Editor's Notes
- BUSY EDITORS. The editors of REASON continue their hectic pace of speaking and writing. Messrs. Klausner, Machan, and Poole attended the biennial general meeting of the Mont Pelerin Society in September (see p. 58), where they met with advocates of liberty from around the world.
Senior editor Tibor Machan had just returned from Austria, where he presented a paper at the Fifth Wittgenstein Symposium. His Op-Ed page article on the Polovchak case (the boy who refused to return with his parents to the USSR) appeared in the New York Times on August 28 and received notice as far away as Paris (where Le Figaro quoted from it on September 9). Machan has been tapped as editor of a book called The Libertarian Reader, a collection due out in 1981 from Rowman & Littlefield. And he has had papers accepted recently by two philosophical journals, American Philosophical Quarterly (on natural rights) and Theory and Decision (on rational choice and public affairs).
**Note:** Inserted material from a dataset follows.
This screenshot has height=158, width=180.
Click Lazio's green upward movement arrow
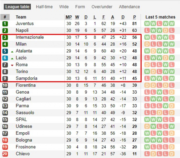click(x=12, y=58)
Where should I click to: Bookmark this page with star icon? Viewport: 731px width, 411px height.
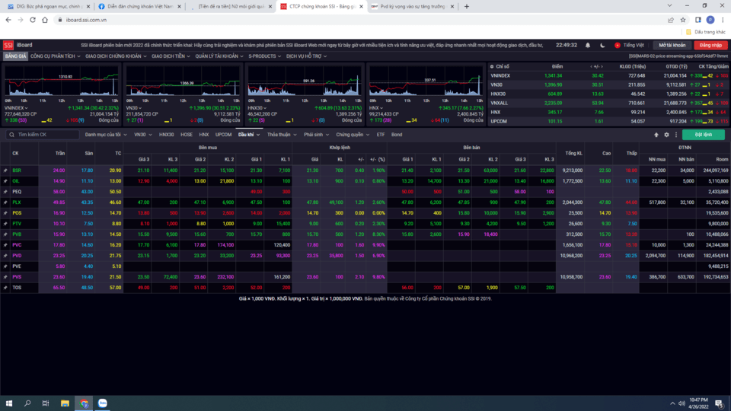685,20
And his piece on the police power will appear in the December issue of The Freeman.
Editor-in-chief Poole, meanwhile, has written two analyses of rent control for the Santa Barbara-based Community Research Council. He has also recently completed a study of federal urban and regional development programs as part of a Heritage Foundation study to develop an alternative federal budget. On October 14, he appeared in Louisville, Kentucky, to address the Governor's Conference on Local Government on the topic of privatization of public services. He is also contributing to a monograph on that topic, as applied to energy boom towns, for the Center for Political Economy and Natural Resources at Montana State University.
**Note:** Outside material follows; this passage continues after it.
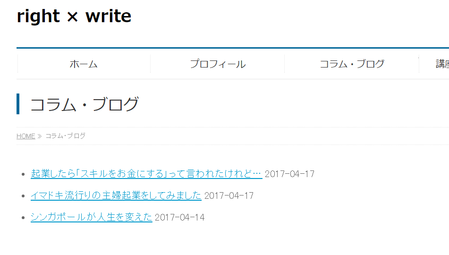Click the blue vertical bar beside the heading
The image size is (449, 255).
(x=18, y=104)
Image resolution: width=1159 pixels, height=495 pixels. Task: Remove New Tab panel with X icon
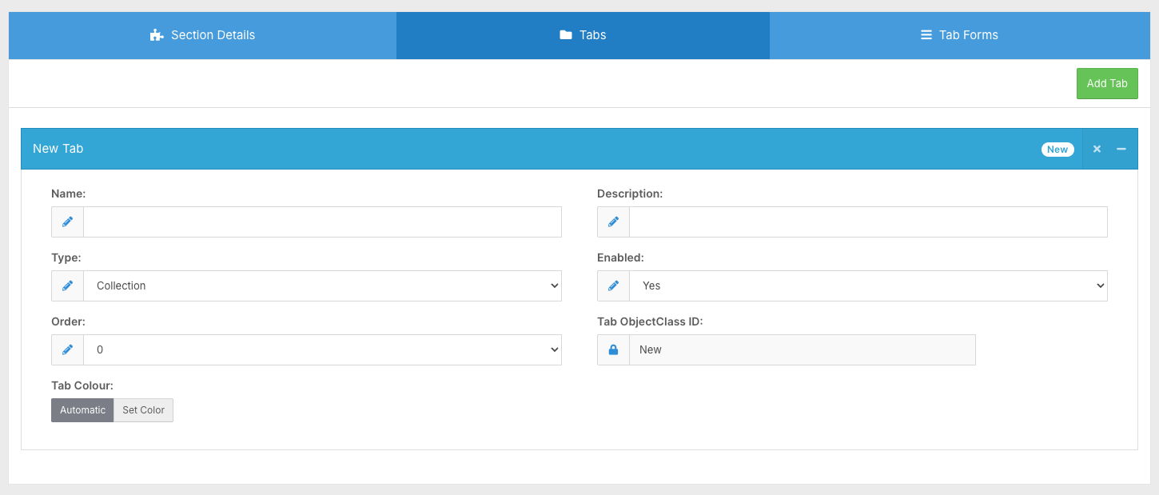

- ARTICLE IMPACT. As a result of the government investigation confirming REASON's charges of misuse of federal funds by the United Farmworkers Union (see Editor's Notes, Oct.), REASON author Patty Newman appeared for a second time on Chicago radio station WIND's Clark Weber program, this time on September 10. Newman spent 45 minutes reviewing the story and answering questions from listeners.
Another REASON article is going overseas, reprinted by the US government's International Communication Agency. It is Lawrence Chickering's "The Two Faces of Capitalism," published in our September issue. ICA monitors REASON on a regular basis and periodically requests permission to reprint articles for its overseas information program, in both English and other languages.
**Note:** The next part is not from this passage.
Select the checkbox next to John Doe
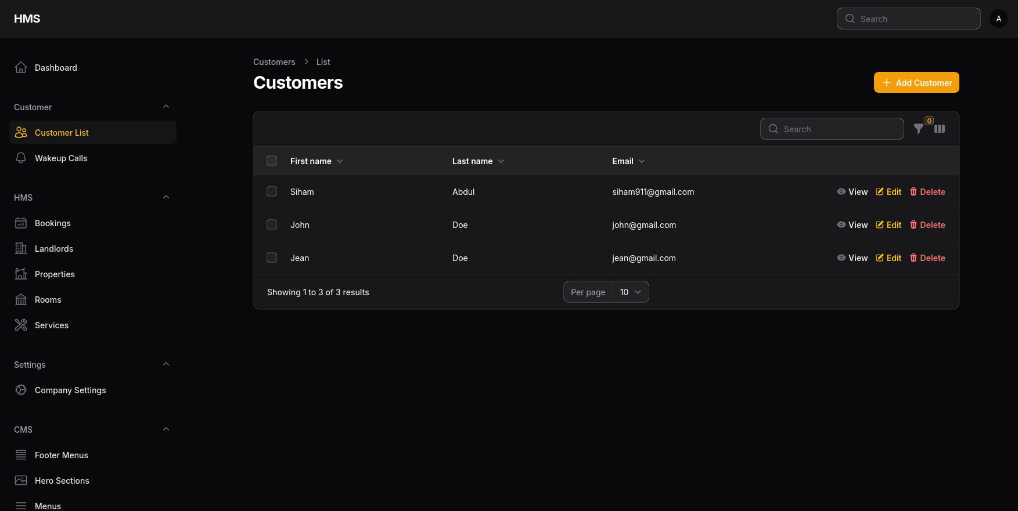 pos(272,224)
- TMI UPDATE. A news release on our article on the human factors problems that led to the Three Mile Island accident ("Who Caused Three Mile Island?" Aug.) was picked up and distributed around the country by Zodiac News Service. In addition, an article confirming many of author Adam Reed's charges appeared in a recent issue of Control Engineering.
- CORRECTION. An error crept into the sidebar on building codes in our October issue (p. 22). In the list of codes, only three were listed, with the third mistakenly credited to the International Conference of Building Officials. In fact, the Southern Standard Building Code is produced by the Southern Building Code Congress, and the ICBO authors the fourth code, the Uniform Building Code. We regret the error.
- PROPERTY EXPLORATIONS. Why are there no property rights in such things as seabed minerals, radio and TV frequencies, underground bodies of water, and the like? How should such rights be defined? And what would be the benefits of doing so? The Reason Foundation is hosting a Liberty Fund colloquium November 20-22 to explore such questions. Scholars from across the country will gather in Santa Barbara for three days of exploratory discussions. Watch this column for further details.
- DISSIDENT VOICES. An important new publication has crossed our desks. Called Freedom Appeals, it consists largely of translations of the writings of dissidents in repressive countries, both Communist and non-Communist. Issue No. 3 includes a letter of endorsement from Soviet dissident Alexander Ginsberg. The magazine is published monthly by Freedom House, the widely respected organization that publishes an annual index of the extent of freedom in countries around the world. Subscriptions are $15 for individuals, $20 for institutions (Freedom House, 20 W. 40th St., New York, NY 10018).